For two of the three games in Washington, the Rangers appeared to be outmatched. This isn’t to say that the Caps actually outplayed the Rangers, except for Game Six, but it’s to say that the Caps appeared to match up better against the Rangers –and therefore played better– in those games. One can just look at the games and think that the Rangers just didn’t have it, or were just outplayed.

However, it more likely has to do with matchups. The home team has the final change, and that gave coach Dale Hunter the opportunity to use his shutdown line of Troy Brouwer, Matt Hendricks, and Brooks Laich on the Rangers top line of Carl Hagelin, Brad Richards, and Marian Gaborik. It has worked very well too. Even when that line generated the triple OT winner, it wasn’t due to poor positioning by the Caps.

Now, the Caps don’t have that advantage. John Tortorella has the final matchup of lines. It gives the coach a great opportunity to finally get his top line away from that very effective shutdown line the Caps have. Couple that with reuniting Chris Kreider with Derek Stepan and Ryan Callahan –forming a very good second scoring line– and the Rangers may be in matchup heaven.

But that does leave Torts with some decisions to make. Will he do everything he can to keep Richards and Gaborik away from the Caps shutdown line?
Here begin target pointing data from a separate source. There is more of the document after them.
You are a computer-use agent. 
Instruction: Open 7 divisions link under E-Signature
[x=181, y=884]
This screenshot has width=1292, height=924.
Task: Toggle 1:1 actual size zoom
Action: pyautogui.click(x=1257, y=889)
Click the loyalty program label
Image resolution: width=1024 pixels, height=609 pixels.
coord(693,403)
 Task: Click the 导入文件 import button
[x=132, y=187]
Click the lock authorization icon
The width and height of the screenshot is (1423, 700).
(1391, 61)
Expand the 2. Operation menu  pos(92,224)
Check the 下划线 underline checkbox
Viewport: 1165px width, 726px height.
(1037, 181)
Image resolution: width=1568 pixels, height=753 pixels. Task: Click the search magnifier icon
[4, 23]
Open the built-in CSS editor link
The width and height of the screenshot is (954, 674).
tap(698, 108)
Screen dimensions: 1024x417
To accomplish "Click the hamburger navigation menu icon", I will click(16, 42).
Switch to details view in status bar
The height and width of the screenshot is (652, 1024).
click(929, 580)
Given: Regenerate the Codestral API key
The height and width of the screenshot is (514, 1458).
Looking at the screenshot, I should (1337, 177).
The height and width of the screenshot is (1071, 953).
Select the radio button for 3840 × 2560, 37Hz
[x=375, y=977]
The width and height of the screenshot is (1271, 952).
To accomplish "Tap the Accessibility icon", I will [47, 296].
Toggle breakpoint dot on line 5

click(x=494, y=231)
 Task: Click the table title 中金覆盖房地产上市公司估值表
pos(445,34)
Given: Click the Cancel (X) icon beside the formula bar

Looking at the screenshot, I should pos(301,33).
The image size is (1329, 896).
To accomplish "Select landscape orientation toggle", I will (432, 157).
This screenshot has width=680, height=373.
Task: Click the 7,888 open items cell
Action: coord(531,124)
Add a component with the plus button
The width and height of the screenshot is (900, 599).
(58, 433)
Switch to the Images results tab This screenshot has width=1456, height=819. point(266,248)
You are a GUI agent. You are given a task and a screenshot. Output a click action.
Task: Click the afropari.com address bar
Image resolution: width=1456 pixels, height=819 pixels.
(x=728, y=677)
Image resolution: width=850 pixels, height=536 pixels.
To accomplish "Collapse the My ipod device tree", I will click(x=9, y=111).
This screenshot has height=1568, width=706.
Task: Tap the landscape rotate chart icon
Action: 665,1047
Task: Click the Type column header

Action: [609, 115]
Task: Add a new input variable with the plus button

Or will he roll the dice and allow the reunited line of youngsters (all homegrown by the way) carry the load against lesser defensive competition? The answer may come in how Hunter rolls his defensive pairings in conjunction with his forward lines.

John Carlson and Karl Alzner appear to be the pairing that gets the most ice time when the Rangers have their top scorers out. After that, it’s two pairings of Mike Green-Dennis Wideman and Roman Hamrlik-Jeff Schultz. The last three there are pretty decent defensively, but they are no Carlson-Alzner.

For Hunter, he has a choice to make. Does he roll his top shutdown pair with his shutdown forwards when Gaborik/Richards are on the ice? In essence, if they do their job, they would shut down the Rangers top scoring threats at even strength. But that leaves the speed of the Kreider/Stepan/Callahan line to deal with. None of their remaining defensemen can match that speed.

The other choice is to separate his top shutdown pair from his shutdown line, and create two units that are capable of stymieing an offensive attack. The big risk here is that by splitting them up, you leave both lines with some holes if someone gets trapped or makes a mistake.

Game Seven’s take on a whole new meaning to the word matchup. The Rangers have the advantage with home ice, but the Caps have the personnel to stifle the Rangers offense. It’ll come down to who cracks first.